Suite et fin de la chronique de France Delville, cette semaine dédiée à l’artiste Bernard Reyboz...

Rituellement, depuis plus d’une dizaine d’années, l’Association « Les Amis du CIAC » organise autour de chaque exposition un événement intitulé « Les samedis de Carros », et qui se compose généralement d’une projection de film, d’une conférence, et d’une visite guidée en compagnie de l’artiste ou de tout autre personne habilitée à éclairer le travail de l’exposant. Cette dernière fois, le public, enchanté de manière générale de toute l’expo, le fut encore davantage par la salle (« Expédition Bornéo 1904 ») qui déploie l’étrange collection entomologique du Major Douglas, proposition fantasmagorique de Bernard Reyboz, sur laquelle il s’explique dans notre dialogue :

FD - Il y a toute une série de vos travaux qui me font penser à Rodin prenant des débris de sculptures, des « chutes », et les assemblant. Si je peux me permettre, c’est encore plus fort, puisque c’est de l’ordre du « lapsus », du « mot d’esprit ». C’est ce que l’on peut voir dans vos « Objets divers » : « Au cours du temps », etc...

BR - Oui, il y en a plein qui traînent. Je m’amuse.

FD - C’est comme des notes d’atelier ?

BR - Oui, c’est comme un calepin...

FD - Vous dites « Ils profitent d’un mauvais geste ou d’une erreur de calcul pour dévaster tout un travail, se mettre à sa place, et rendre minable et dérisoire n’importe quelle prétention, décision ou certitude... » Vous accueillez des formes que j’appelle improbables mais qui font plaisir car elles sont une variante inhabituelle des formes de la Création, qui est si vaste. Vous nous faites échapper à l’ennui. Les accidents d’atelier sont sûrement des matrices d’autre chose, d’une exterritorialité salutaire. Des sortes de « chimères » au sens de l’hétérogène. Cet accueil de « l’étrangèreté » est donc tout ce qu’il a de plus sérieux.
D’ailleurs vous notez : « ... Beaux, moches, ou stupides, ils sont clairvoyants. Des turbulents qui ont l’air d’en savoir beaucoup sur les opérations en cours. ... On ne les montre pas et pourtant ils participent plus que toute autre technique à l’élaboration de ce qui nous habite ». Déjà des linguistes sanskrits avaient pointé l’inadéquation entre le mot et la chose, et c’est dans cet écart que se tient l’émotion première, le premier choc de l’enfant face au réel. C’est cette mémoire qui n’a pas de mots que nous gardons. Mémoire de quelque chose d’approximatif, mais qui nous appartient exclusivement. Il me semble que toute œuvre cherche des outils pour s’en approcher. Surtout si l’artiste est capable de prendre risques pour explorer le réel. C’est ce que vous avez fait avec « l’expédition Bornéo », et je ne peux que vouloir terminer là dessus.
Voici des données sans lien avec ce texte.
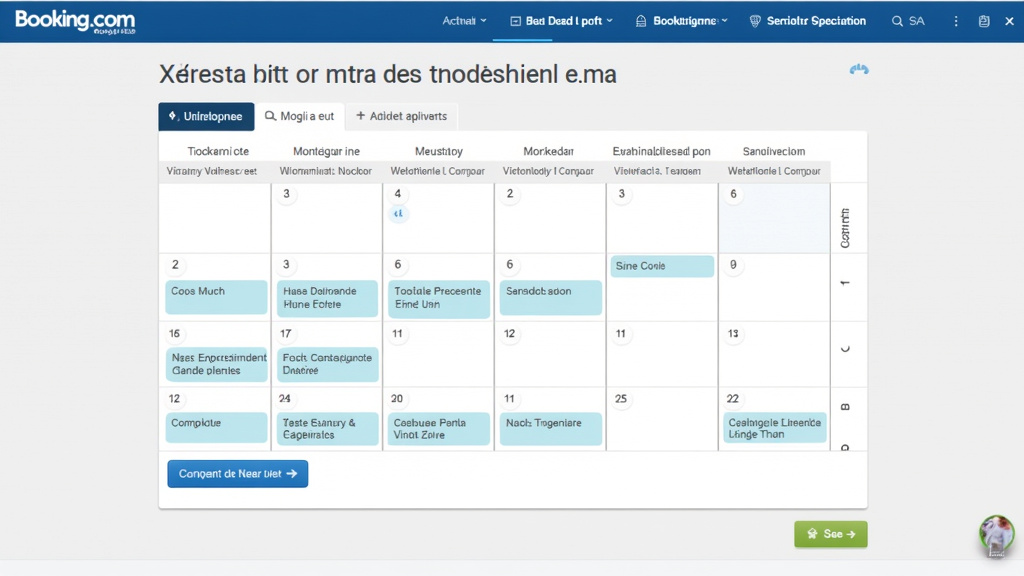
Task: Select the Toolale Preceente Eind Uan item
Action: point(439,297)
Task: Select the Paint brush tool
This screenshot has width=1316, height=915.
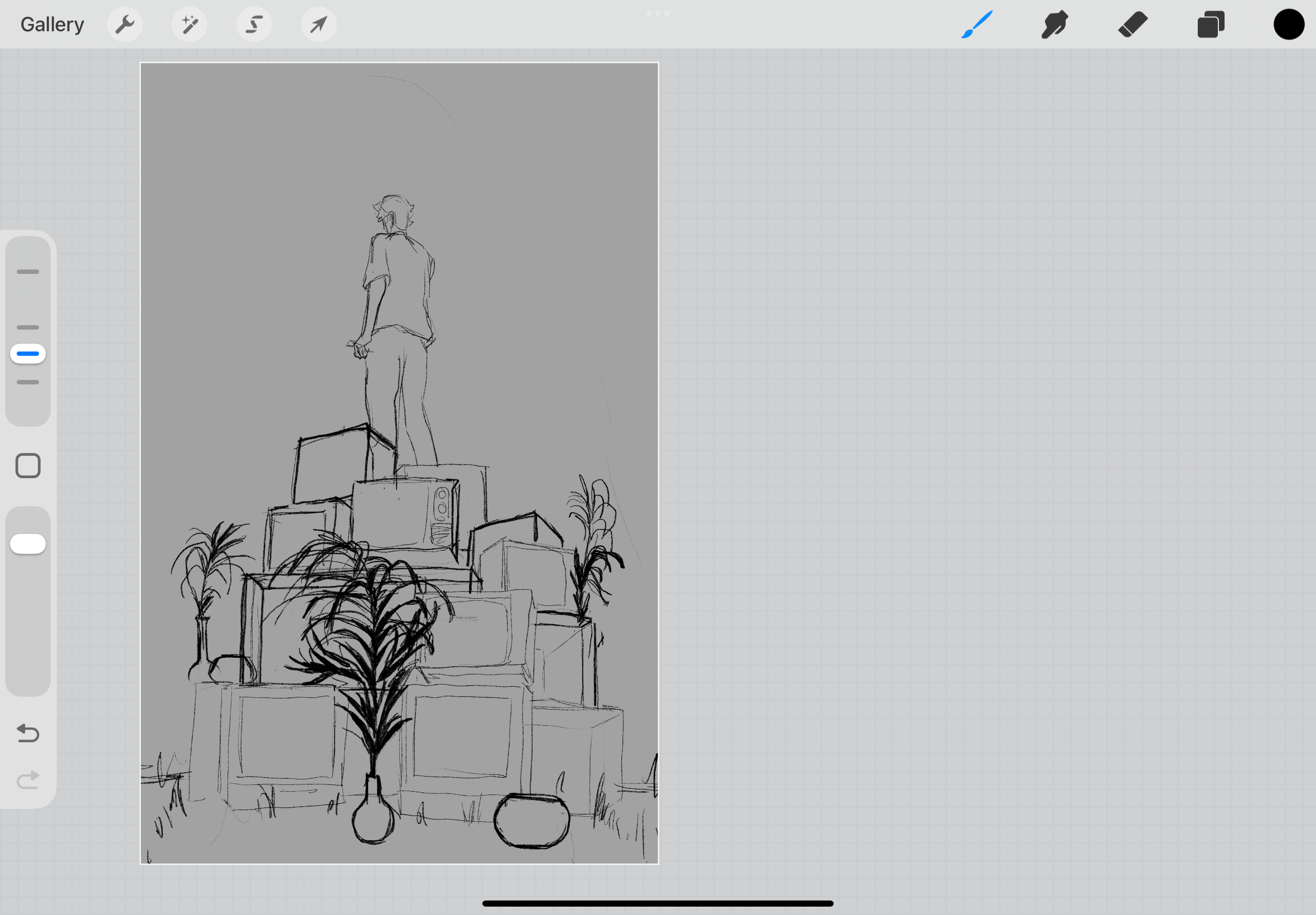Action: pyautogui.click(x=977, y=25)
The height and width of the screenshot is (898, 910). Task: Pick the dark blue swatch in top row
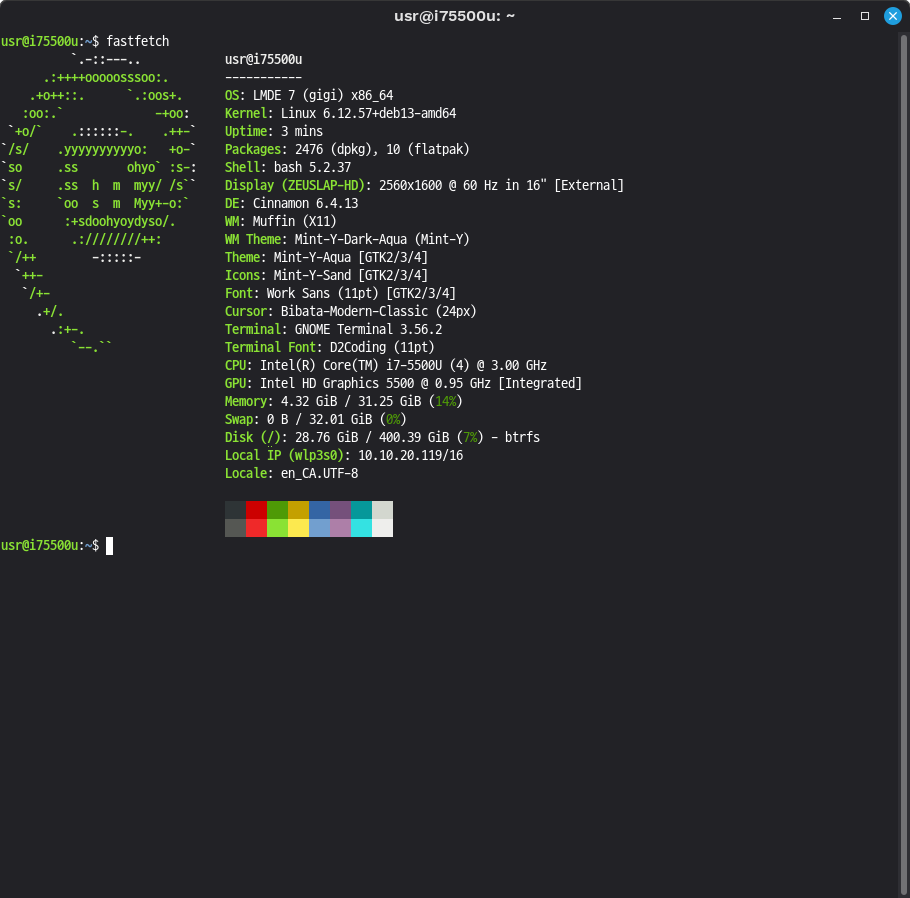(319, 510)
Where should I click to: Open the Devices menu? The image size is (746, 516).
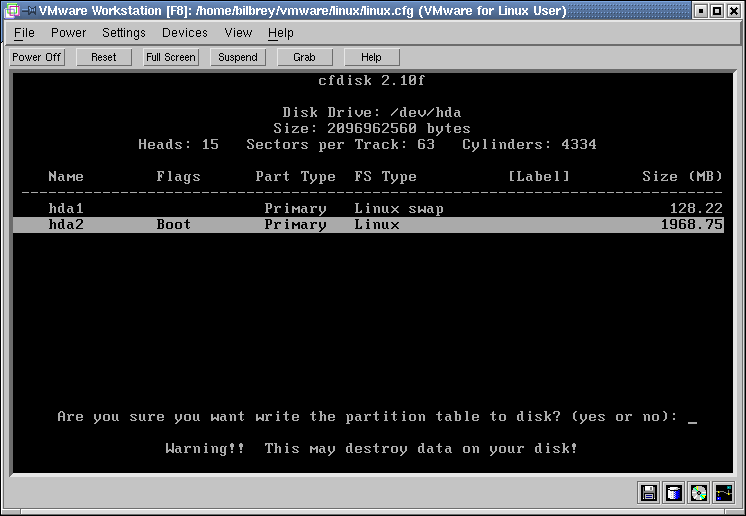(x=185, y=33)
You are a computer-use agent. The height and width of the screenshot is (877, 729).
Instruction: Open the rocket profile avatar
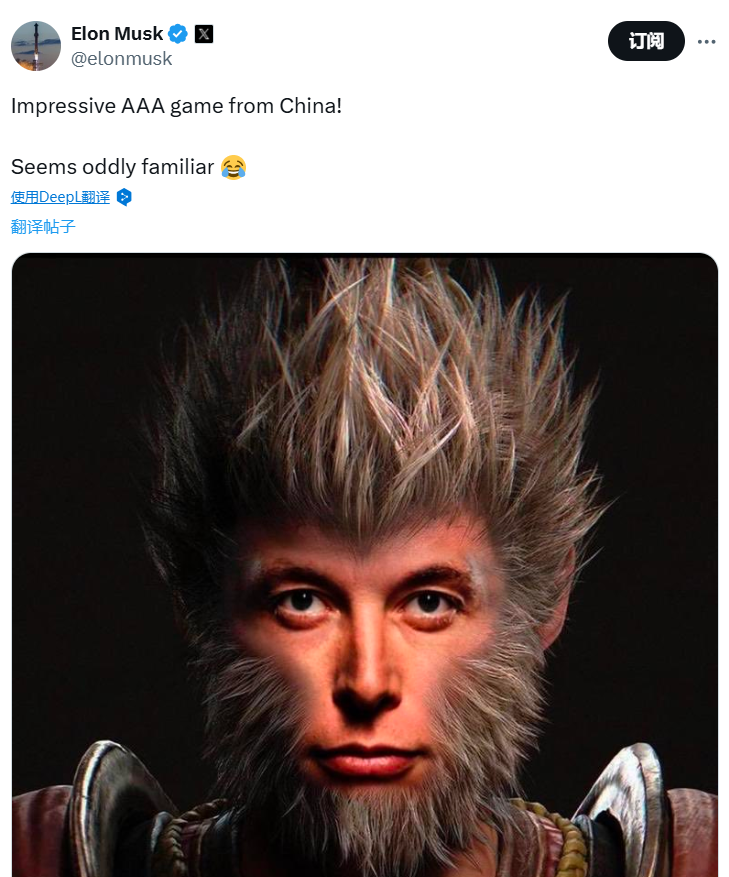36,46
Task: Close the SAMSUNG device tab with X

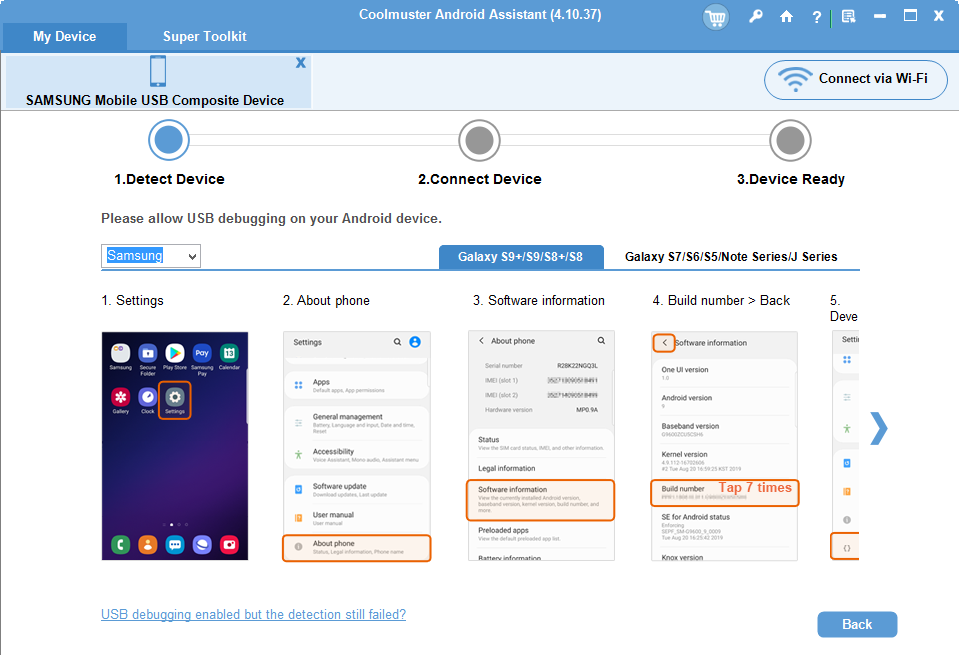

« Cardos Embollycus » (1994)
Photo Catalogue raisonné

BR - Voilà. J’ai écrit une histoire, avec le plus d’humour possible, j’ai fabriqué une malle, qu’on aurait découverte, pleine d’une collection d’une trentaine insectes, fabriqués par moi aussi, des insectes imaginés, en résine polyester et technique mixte, le principe étant d’apporter les preuves matérielles de la réalité de mon récit.

FD - En hommage au musée Guimet ?

BR - Tout à fait, c’est la même ambiance. J’ai donc reproduit les conditions d’exposition au Musée Guimet, socles en bois, boîtes en verre, noms en latin sur plaques de cuivre, inventés... dans une petite boîte les objets ayant appartenu au Major John Douglas, notamment entomologistes, des pièges qui étaient supposés avoir servi à capturer les insectes, et les notes du Major.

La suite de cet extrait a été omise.